Упругая гладь воды колыхалась. Слева, казалось, бежали оранжевые здания Васильевского острова, маяки, чёрные корпуса судов. Плашкоуты остались позади. Зимний дворец темнел направо.
– Всё это можно отлично устроить! – вдруг начал вполголоса Ракович. – Я об этом думал, когда мы шли по Невскому… Нужно, чтоб, по возможности, все были счастливы… Я не виноват, что так вышло. Я ей говорил… Но… одним словом… Это хорошо, что ты едешь к ней!.. Вы подруги, вам ближе всё это, все эти разные там темы… Самому мне с ней теперь неловко… Видишь ли, у неё своя теория… несколько своеобразная, конечно… И притом у неё характер… Правда, она чрезвычайно добрая женщина, но о некоторых вещах я с ней не говорю совсем… Однако, ей нужно поставить на вид, что на твоей стороне право, и что, и с её точки зрения, узурпатор она, а не ты… Понимаешь? Так что уступки необходимы… И мне кажется, что ты могла бы жить с нами…
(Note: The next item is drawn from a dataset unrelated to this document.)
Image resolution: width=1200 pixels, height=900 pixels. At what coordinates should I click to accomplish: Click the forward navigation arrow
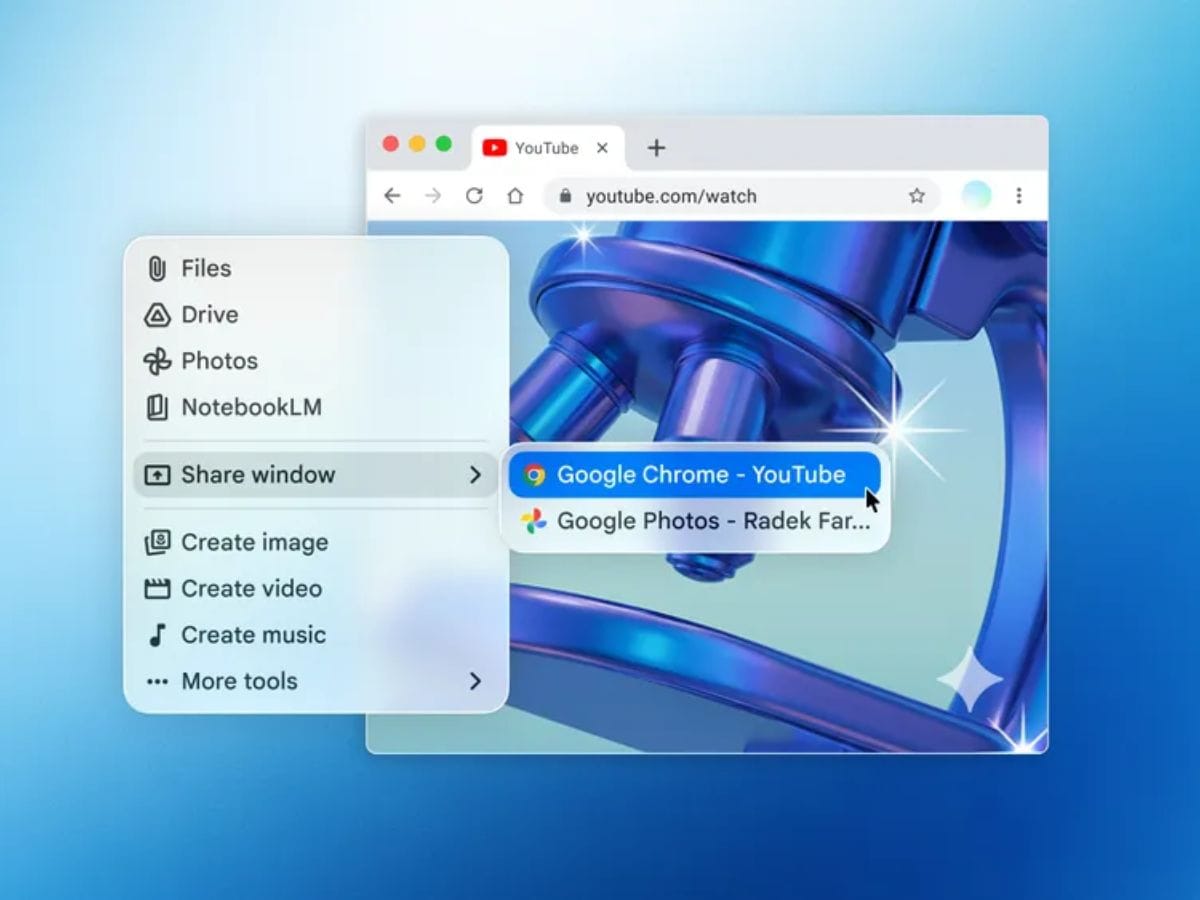point(433,196)
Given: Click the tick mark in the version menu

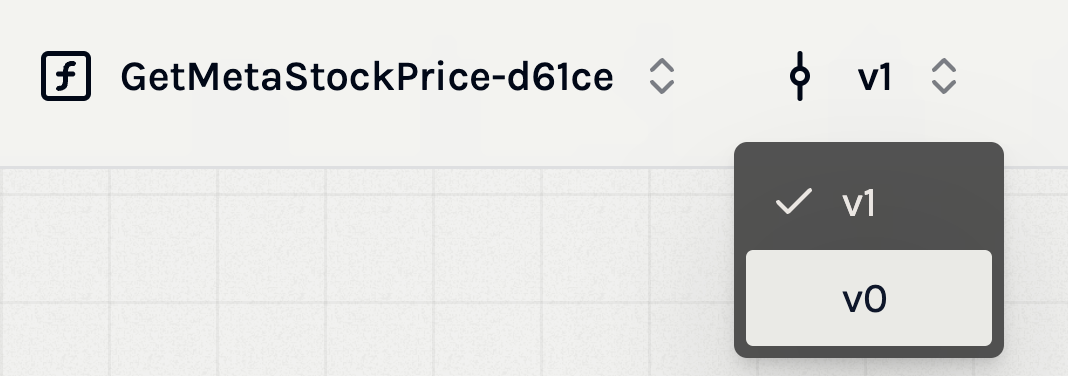Looking at the screenshot, I should (x=794, y=202).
Кривцова, сконфуженная и негодующая, стала глядеть в сторону.
В розовой дали исчезали бесчисленные мачты точно сосновый лес без ветвей, и корабельные снасти казались паутинками.
– Что ты, Катя, скажешь на это? – спросил Ракович.
– Мне трудно что-нибудь сказать, – отвечала Кривцова, не поворачивая головы, – или, может быть, совестно… об этом я не думала… Впрочем, тут не над чем задумываться!.. – прибавила она и брезгливо махнула рукой.
Он стал спорить, говорил, что «тут ничего нет такого». Она молчала.
Между тем ялик бил по воде узкими вёслами. Вдруг он сделал поворот. В зареве заката чернели далёкие громады Адмиралтейства и Исакия, на золотом куполе которого разбрызганным пятном горело солнце. Река струилась серебром. Высоко в небе белели лёгкие облачка, а ниже плыли как клубы пара розоватые тучи, и их пронизывали потоки огня.
– А что, если б тебе пришлось бросить Вареньку? – сказала Кривцова.
Он с испугом заглянул ей в глаза.
– Навсегда?
– Да.
Он засмеялся, схватил её руку и поцеловал.
– Ах, Катя!
– Ну?
– Видишь ли, Катя… В такой форме едва ли это… Вот в другой… Ну, на время, что ли… Катя, я материально связан с нею…
– А!
– Да, Катя…
Холодная тень окутала их. Ялик юркнул под мост. Глухо плескалась вода. Фигура яличника, поднявшего вёсла, застыла в раме пролёта. Но узкое пространство быстро раздвинулось, и небо опять засияло кругом.
– Вы знаете, – проговорил Ракович, сконфуженно улыбаясь, – право, я тебя больше люблю… Но я буду скучать, если брошу её… И притом всё это как-то вдруг… Вдруг я не могу… Лучше вот что…
– У тебя всё вдруг… – прервала Кривцова презрительно. – Вы и её можете вдруг бросить… Да прими к сведению, – прибавила она, – теперь я богачка…
– Мне писали… Дядя скапутился… Знаю…
– Так вот вопрос о материальной стороне…
– Упрощается! – подхватил он. – Конечно. Но…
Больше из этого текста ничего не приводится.